**Task objective**
Each line of the listing, apart from the pictures, is to be printed exactly.

**Raw data**
########

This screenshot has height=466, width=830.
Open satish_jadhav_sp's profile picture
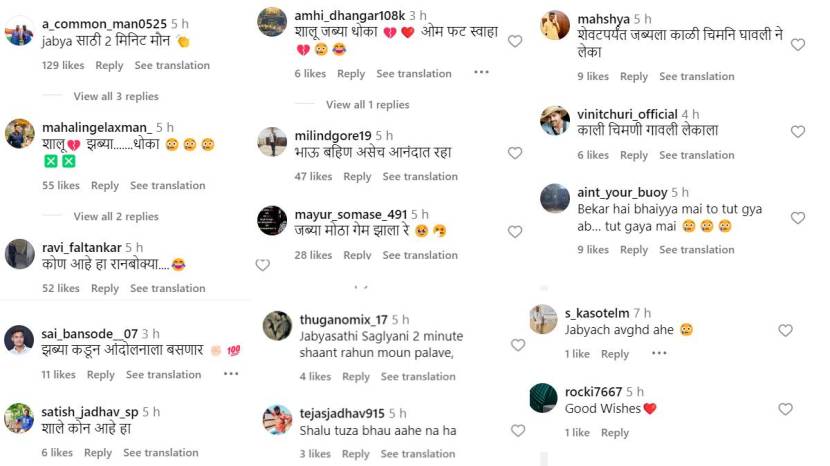coord(19,418)
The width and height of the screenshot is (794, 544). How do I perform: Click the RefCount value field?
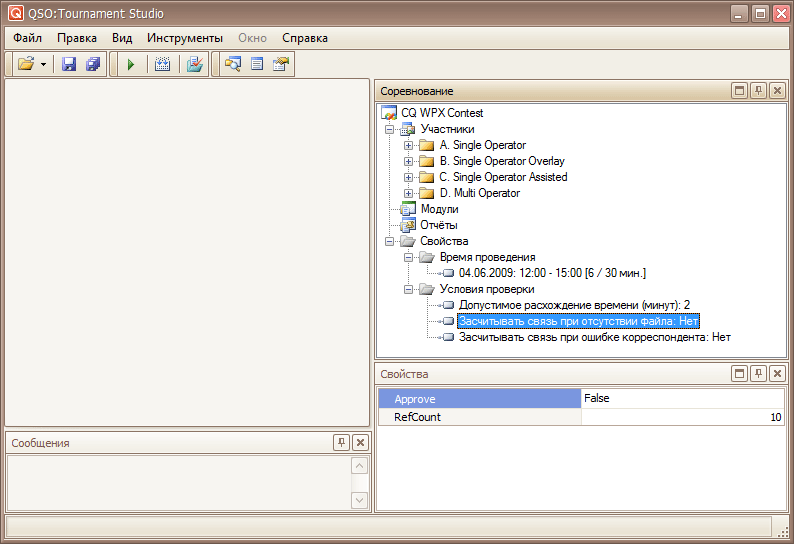pos(682,417)
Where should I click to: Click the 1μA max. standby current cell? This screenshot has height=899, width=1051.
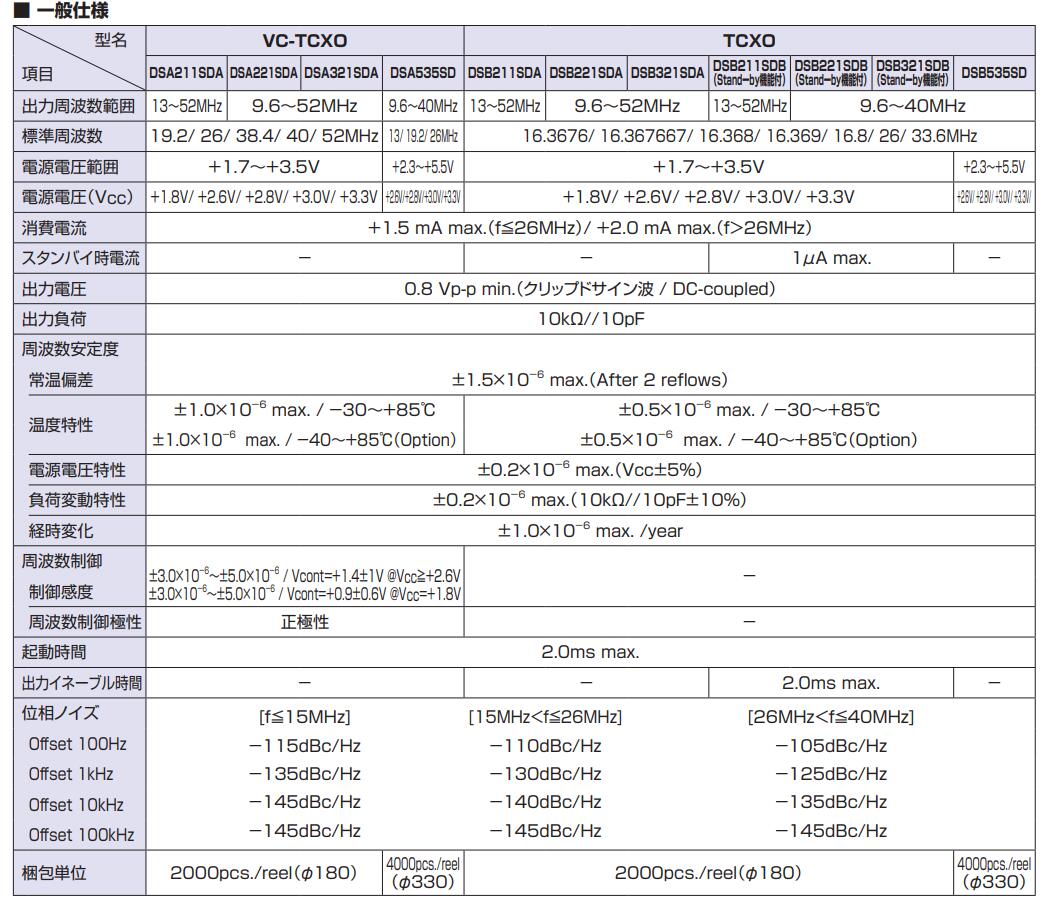tap(831, 258)
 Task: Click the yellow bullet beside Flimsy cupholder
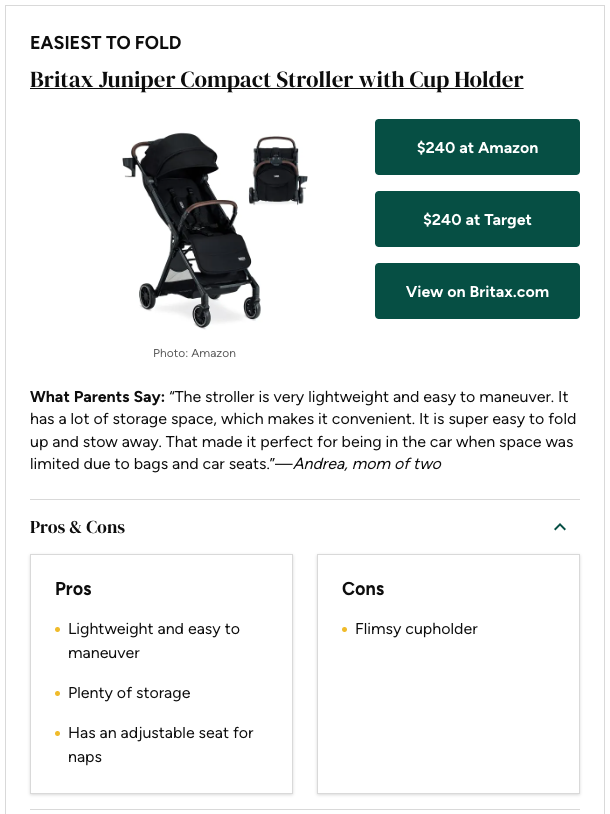pos(345,630)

########

**Exercise result**
This screenshot has height=466, width=830.
Open satish_jadhav_sp's profile picture
coord(19,418)
The width and height of the screenshot is (794, 544). How do I perform: Click the RefCount value field?
pos(682,417)
Where should I click to: Click the 1μA max. standby current cell? This screenshot has height=899, width=1051.
tap(831, 258)
 Task: Click the yellow bullet beside Flimsy cupholder
pos(345,630)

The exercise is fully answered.